Solving the Insurance Application Challenge: Going Beyond OCR

Optical character recognition (OCR) is a decades-old technology that converts scanned images to text, and it has played an important role across many industries throughout the years. But when it comes to digitizing applications for commercial insurance underwriting, OCR is just the first step of the innovative process. Having worked extensively with the improvement of the insurance application process, I would like to give some thoughts on ways to improve underwriting productivity. Artificial Intelligence (AI), and specifically machine learning, can take the intake process well beyond OCR, making it possible to capture data accurately from scanned documents, derive meaning from that data, and apply it in ways that make the underwriter’s job easier and more profitable.


Submission Intake (1)


Insurance applications come in varied fonts and formats that can make OCR challenging. OCR cannot derive insights from the context of a sentence it has scanned from an image; it only knows what it sees at face value.
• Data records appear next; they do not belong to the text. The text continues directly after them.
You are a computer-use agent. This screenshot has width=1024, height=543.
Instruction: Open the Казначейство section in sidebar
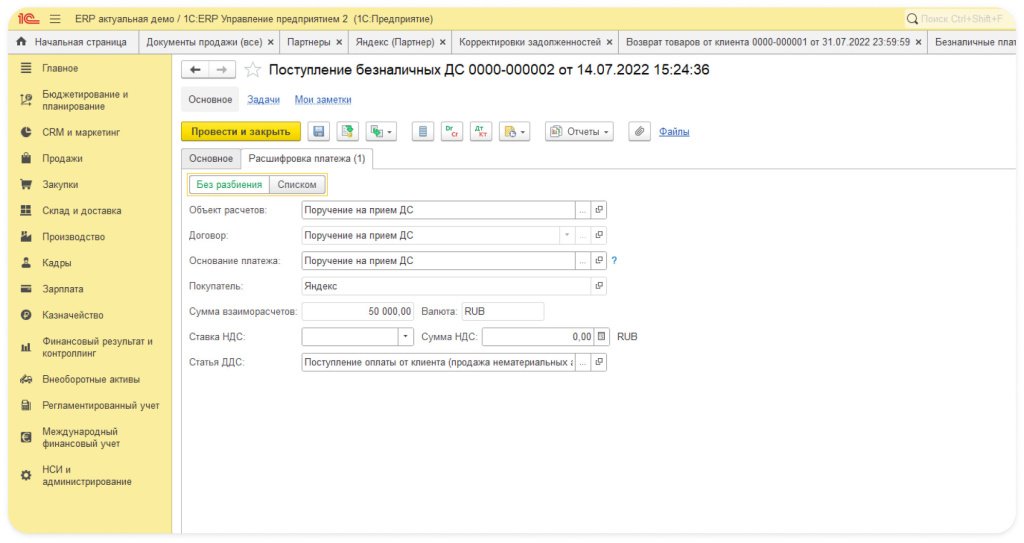click(x=72, y=315)
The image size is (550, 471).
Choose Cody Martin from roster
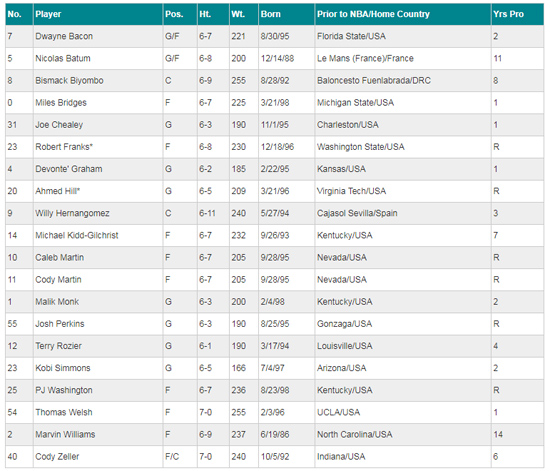(58, 280)
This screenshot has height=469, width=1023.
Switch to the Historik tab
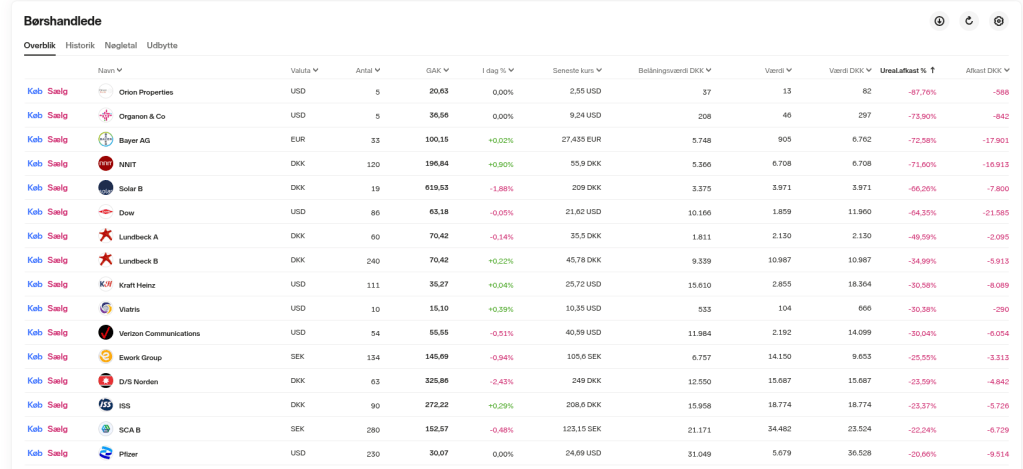tap(80, 45)
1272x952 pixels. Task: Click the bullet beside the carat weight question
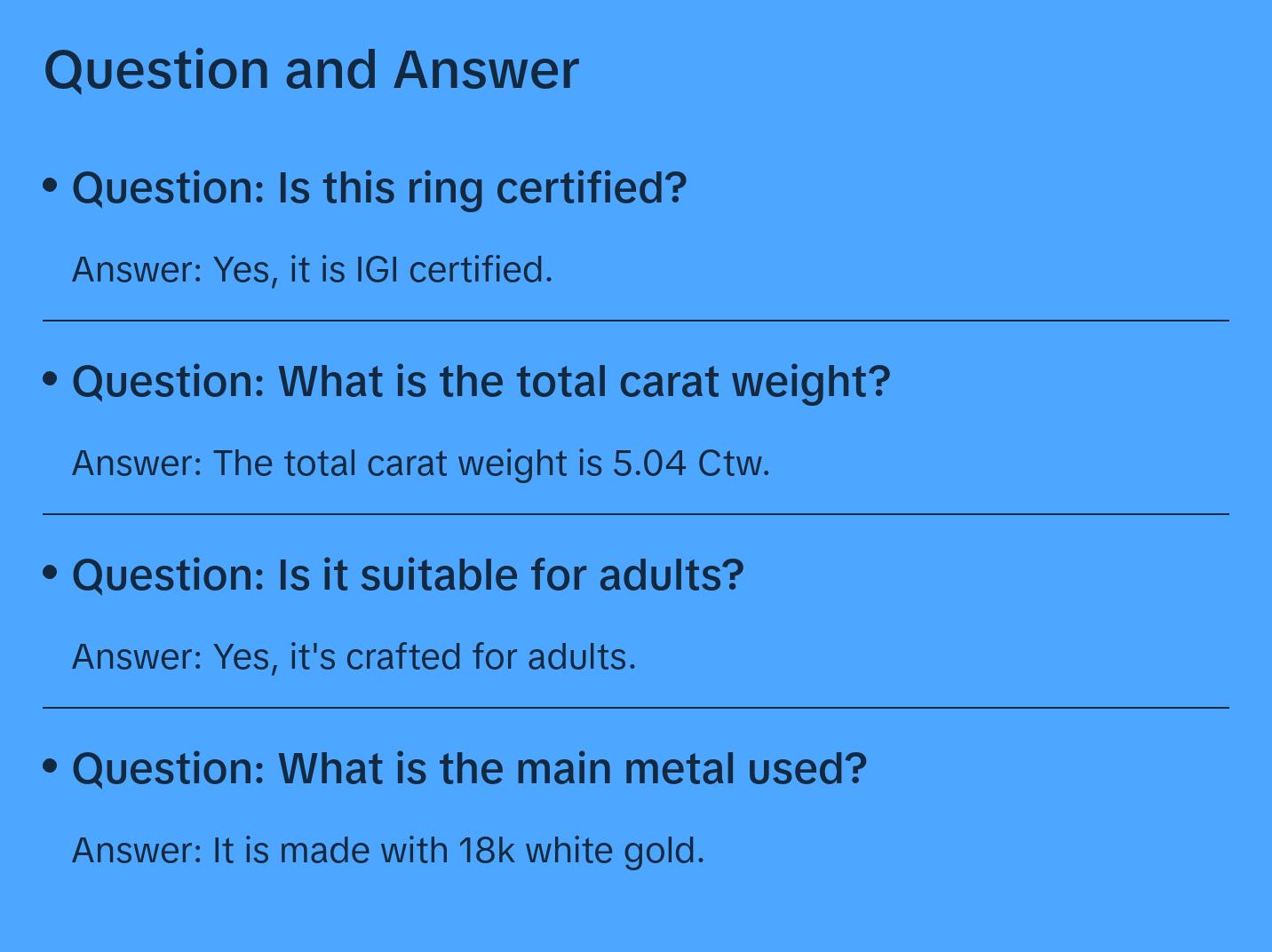coord(51,378)
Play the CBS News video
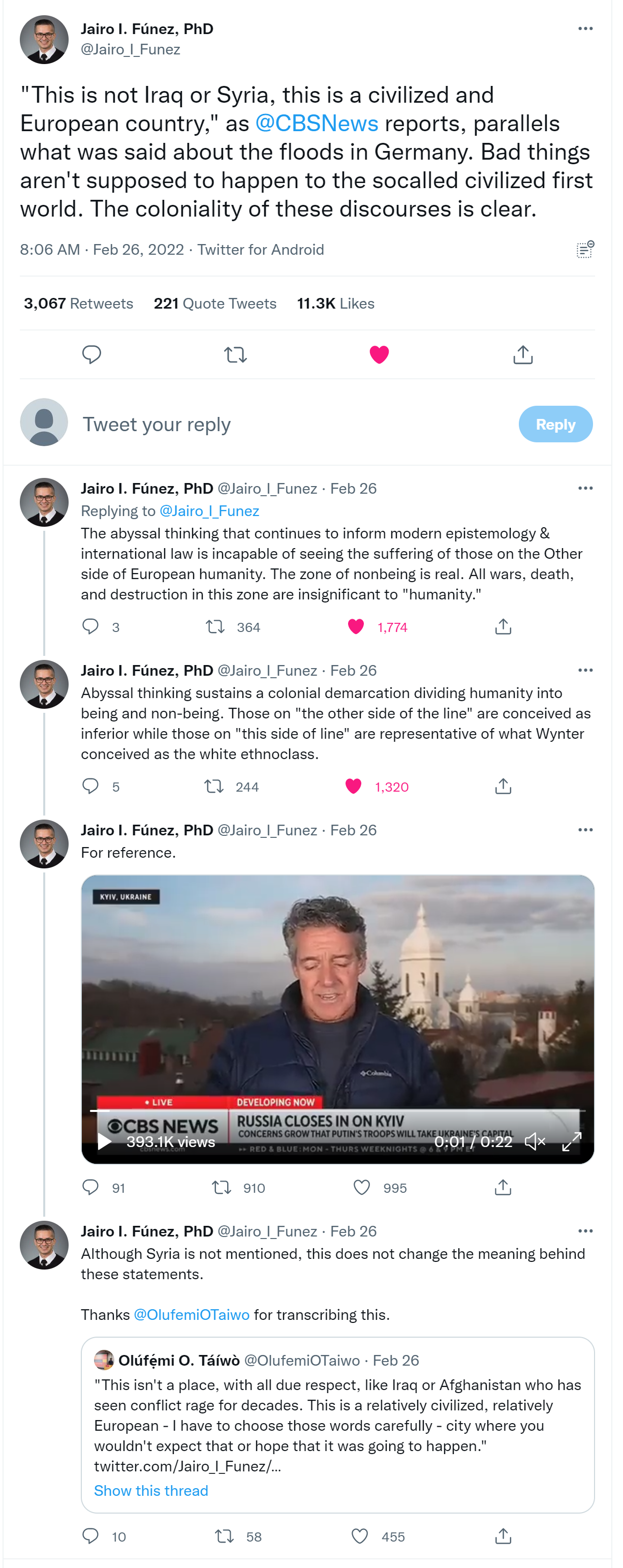Image resolution: width=623 pixels, height=1568 pixels. coord(105,1142)
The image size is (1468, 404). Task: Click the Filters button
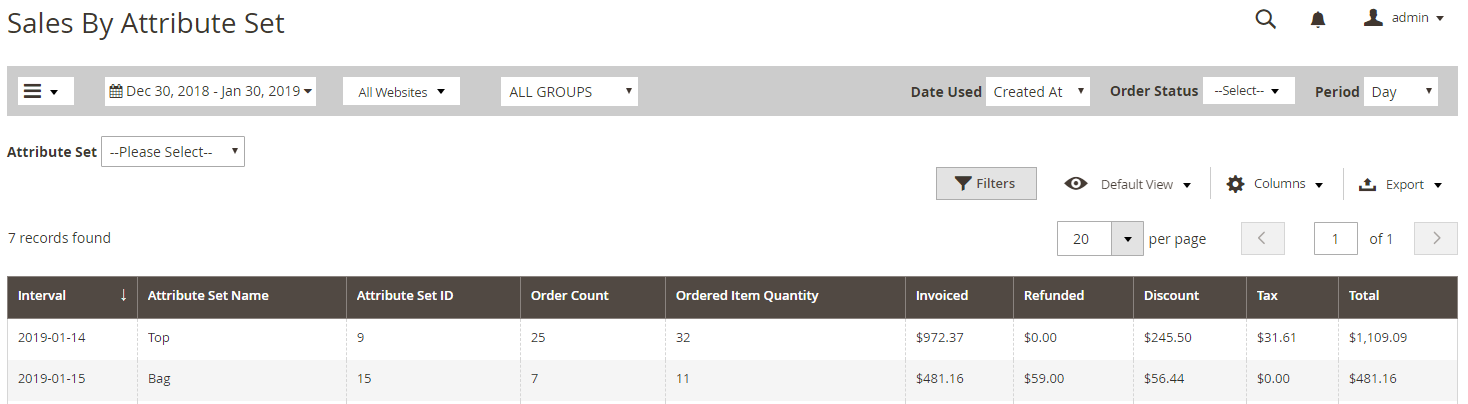[985, 183]
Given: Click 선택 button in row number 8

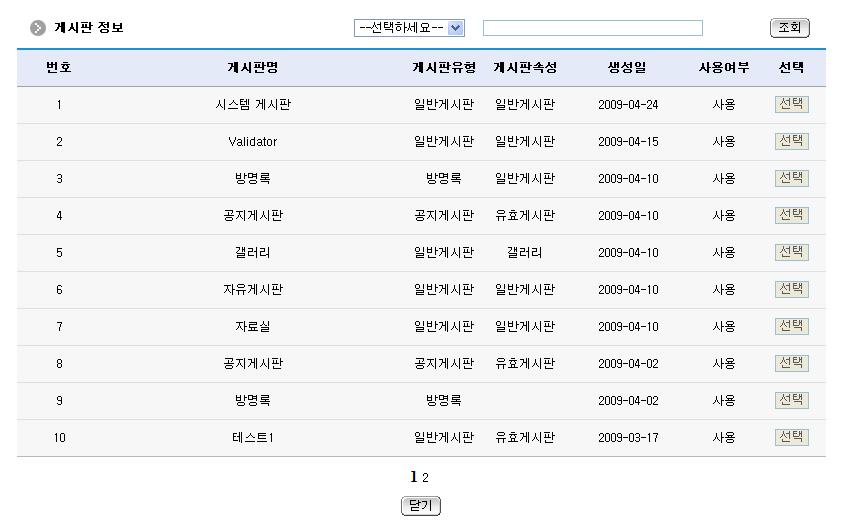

It certainly lacks the insurance-specific contextual intelligence to tell whether a particular document is using the abbreviation “incr” to mean “increased” or “incurred.”

DataCubes’ experience indicates that approximately 65 percent of all insurance applications for commercial underwriting are scanned, and many are in formats that not all software can process. These documents benefit from state-of-the-art, AI-based intake technologies such as DataCubes’ d3 Intake™, which go well beyond OCR.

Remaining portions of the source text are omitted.